Su tía le ha escrito una carta en la que le dice que nunca pensó que tendría que despedirse de él de esa manera. Le alaba por su espíritu de lucha y le agradece por haber elegido tan bien a sus amigos. Esos amigos que han estado con la familia en todo momento, que han buscado a Álvaro sin descanso, que han llorado su pérdida y que han demostrado una gran humanidad, amor y amistad.

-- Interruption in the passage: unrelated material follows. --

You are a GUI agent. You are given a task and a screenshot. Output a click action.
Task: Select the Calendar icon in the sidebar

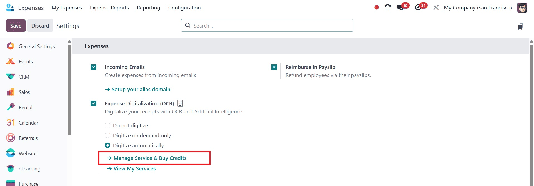coord(10,123)
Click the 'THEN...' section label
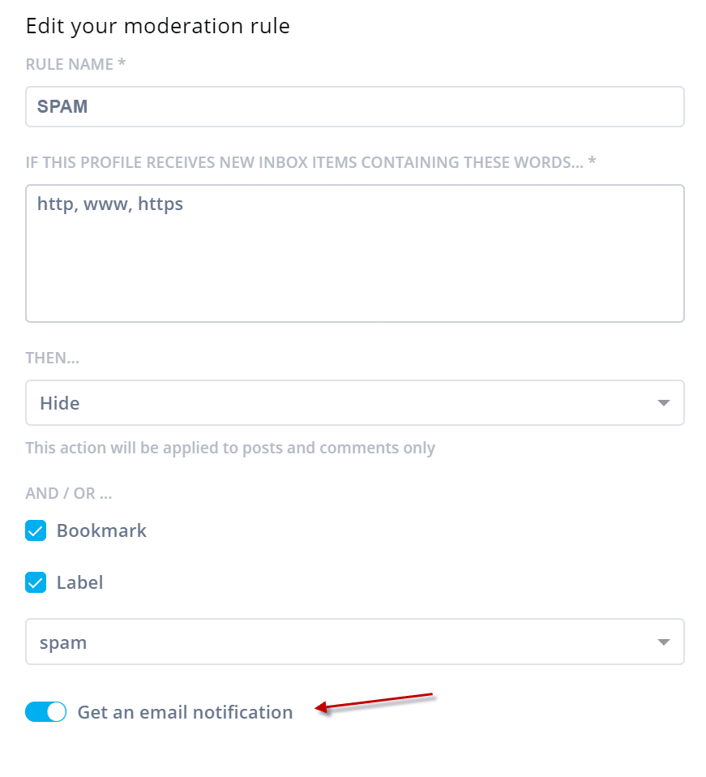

Un caso lleno de incógnitas
La familia de Álvaro Prieto ha optado por el silencio y la discreción hasta tener toda la información sobre lo ocurrido. Son muchas las preguntas que quedan sin respuesta sobre el caso y las pruebas que se tienen que realizar. La policía desplegó un dispositivo de búsqueda en el lugar donde los testigos vieron por última vez a Álvaro, pero no pudo encontrarle.
Fue un equipo del programa ‘Mañaneros’ el que localizó el cuerpo de Álvaro durante una grabación rutinaria. El hallazgo causó una gran conmoción y sorpresa, tanto para los periodistas como para las autoridades. Se desconocen las causas de la muerte y las circunstancias que rodearon la desaparición del joven.
Un amigo para siempre
El último amigo que estuvo con Álvaro Prieto en la discoteca también le ha rendido homenaje con una carta. Le da las gracias por haber sido su compañero inseparable desde la infancia, por haberle dicho ‘te quiero’ antes de entrar en la discoteca, por haber dejado una huella imborrable en el mundo. Le promete no sufrir demasiado y le pide que les cuide desde el cielo.
El amigo de Álvaro reconoce que le ha tocado una parte muy dura en esta situación, pero se siente afortunado de haber podido compartir ese último momento con él. Le dice que la gente le quiere mucho y que su recuerdo es eterno. Le despide con un “nos vemos pronto amigo mío” y le agradece por no fallarle nunca.